### EXERCISE REQUIREMENTS
Only the lines below between the one holding "This screenshot has height=500, width=412." and the one holding "transcript with the", inclusive, are to be reproduced word for word; the pictures are to be left out.

### DATA
*-*-*
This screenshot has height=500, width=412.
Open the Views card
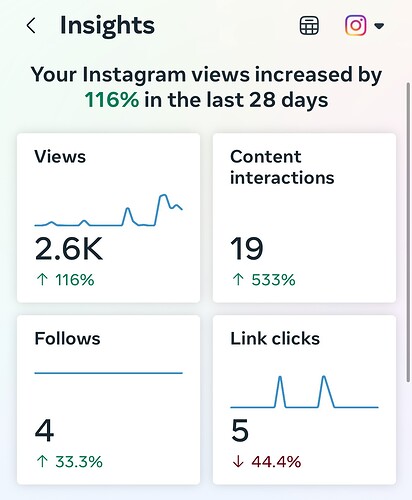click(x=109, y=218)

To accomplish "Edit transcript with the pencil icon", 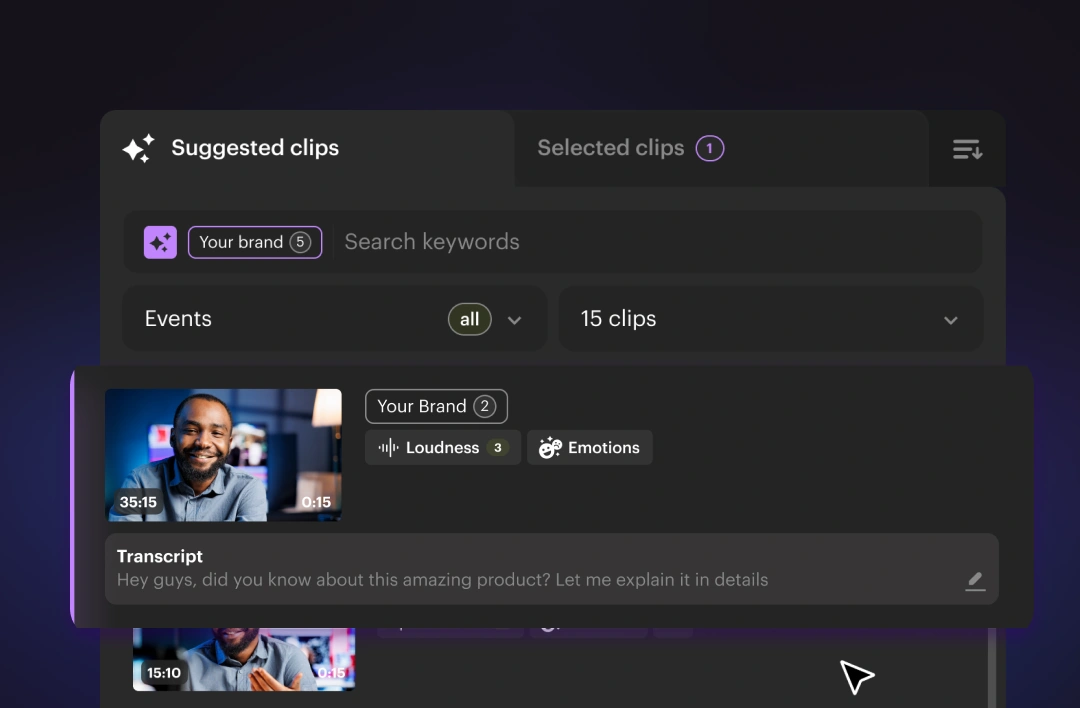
*-*-*
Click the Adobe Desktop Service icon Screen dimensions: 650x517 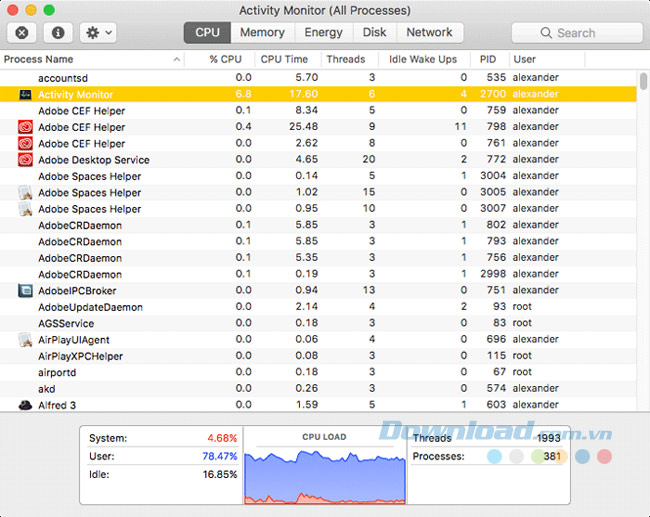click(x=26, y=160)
*-*-*
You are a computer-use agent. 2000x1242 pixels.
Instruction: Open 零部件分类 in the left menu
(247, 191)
*-*-*
### SOLUTION FOR THIS EXERCISE
This screenshot has height=500, width=412.
Open the Views card
click(x=109, y=218)

To accomplish "Edit transcript with the pencil icon", 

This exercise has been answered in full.